Vertraut wie ein altes Ehepaar schritten Uli Hoeneß und Karl-Heinz Rummenigge aus der Tür. Seite an Seite stellten sich die Bosse des FC Bayern demonstrativ auf, was sie äußerst selten tun.

Vertraut wie ein altes Ehepaar schritten Uli Hoeneß und Karl-Heinz Rummenigge aus der Tür. Seite an Seite stellten sich die Bosse des FC Bayern demonstrativ auf, was sie äußerst selten tun. Es hätte nur noch gefehlt, dass die beiden Vereinsgranden Händchen halten. So viel Eintracht – und doch Zwietracht. Womit das wesentliche Thema nach dem überzeugenden 5:1 (2:1) der Münchner gegen Borussia Mönchengladbach erreicht wäre: der Ablauf der Verpflichtung von Frankfurts Trainer Niko Kovac als Nachfolger von Jupp Heynckes.

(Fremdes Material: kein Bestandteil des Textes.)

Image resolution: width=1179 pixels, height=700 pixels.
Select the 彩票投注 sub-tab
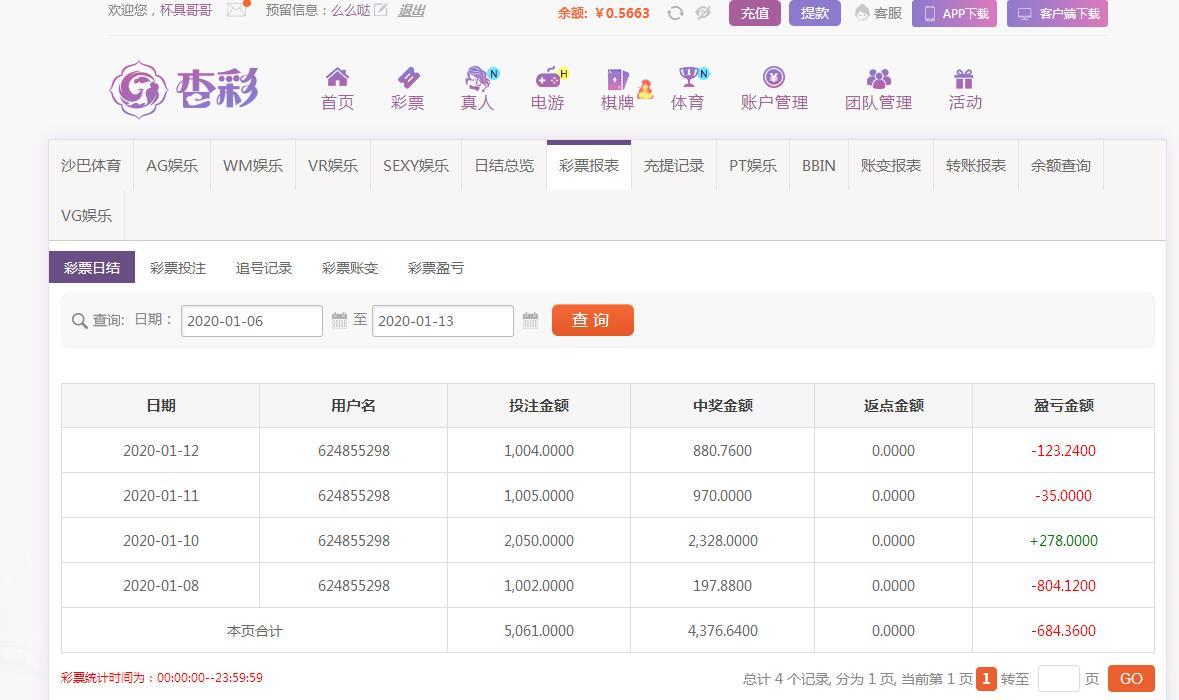[x=178, y=268]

„Wir waren fair, seriös und in der ganzen Geschichte sauber. Wir haben keinen respektlosen Auftritt gehabt“, so verteidigte Vorstandschef Rummenigge den Fußball-Rekordmeister gegen die Kritik von Eintracht-Manager Fredi Bobic.

„Wir fanden die Aussagen ziemlich unverschämt. So wie er sich verhält, das ist unanständig. Wir haben eine Lücke, die er im Vertrag mit Kovac gemacht hat, ausgenutzt. Das ist sehr professionell“, polterte Präsident Hoeneß.

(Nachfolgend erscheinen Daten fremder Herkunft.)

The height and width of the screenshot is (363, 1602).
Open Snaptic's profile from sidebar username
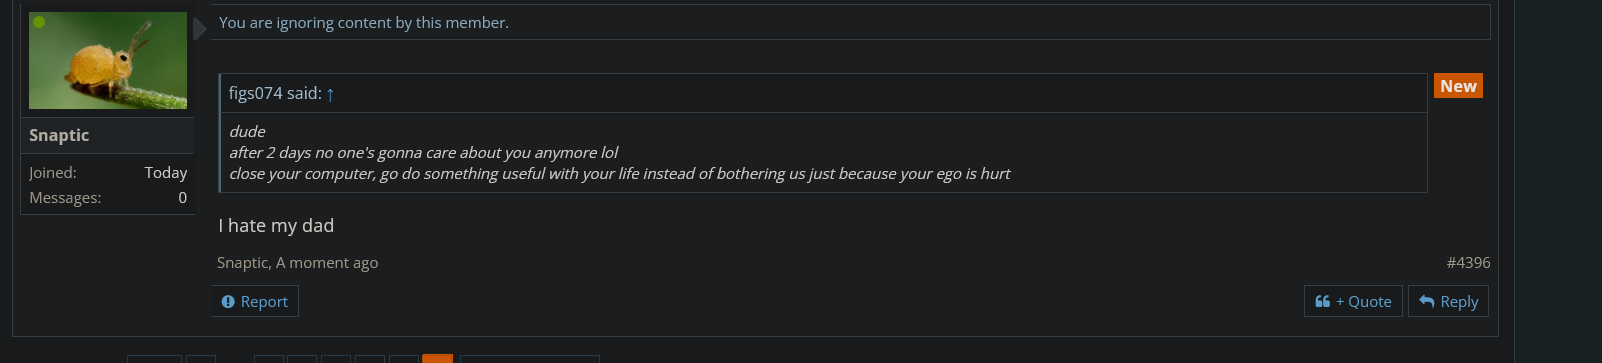[x=59, y=135]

Bobic hatte ein Leck beim FC Bayern vermutet, durch das die Information am Donnerstagabend an die Bild-Zeitung gesickert sei. Als „unprofessionell und respektlos“ hatte er die Münchner abgekanzelt, die eine Ausstiegsklausel von Kovac genutzt hatten. Einen solchen Angriff empfinden Hoeneß und Rummenigge als ungehörig, sie setzten daher zur Gegenattacke an.

Von FC Bayern sei „hintenrum“ (Rummenigge) nichts an die Öffentlichkeit gedrungen. Ein kürzliches Treffen bei einem Italiener im Münchner Umland sei „Zufall“ (Hoeneß) gewesen. „Mein Fahrer, der Bruno Kovacevic, hatte seinen 60. Geburtstag“, berichtete Hoeneß. Die Kovac-Brüder, Niko und Robert – sein Co-Trainer bei der Eintracht – waren auch eingeladen und saßen am gleichen Tisch. Das führte zum netten Plausch. „Wir kommen dahin und sagen, was ist da los, und dann saßen die bei uns am Tisch“, schilderte Hoeneß die Szenerie: „Aber vor 60 Leuten hat der FC Bayern noch selten Vertragsgespräche geführt. Das ist ja nicht die Atmosphäre dafür.“ Diese Gespräche habe Sportdirektor Hasan Salihamidzic alleine geführt.

Überhaupt habe der FC Bayern „großzügig“ (Hoeneß) gehandelt, weil die Eintracht nun genügend Zeit habe, die Kovac-Nachfolge zu regeln. Niko Kovac sei zum „Wunschkandidaten“ aufgestiegen, als Jupp Heynckes „partout“ nicht wollte und sich anschließend auch Thomas Tuchel „schon entschieden“ hatte. „Das war schade, aber das war kein Schock“, sagte Hoeneß. In Kovac habe der FC Bayern laut Rummenigge „vollstes Zutrauen“, weil dieser „die Bayern-DNA“ kenne.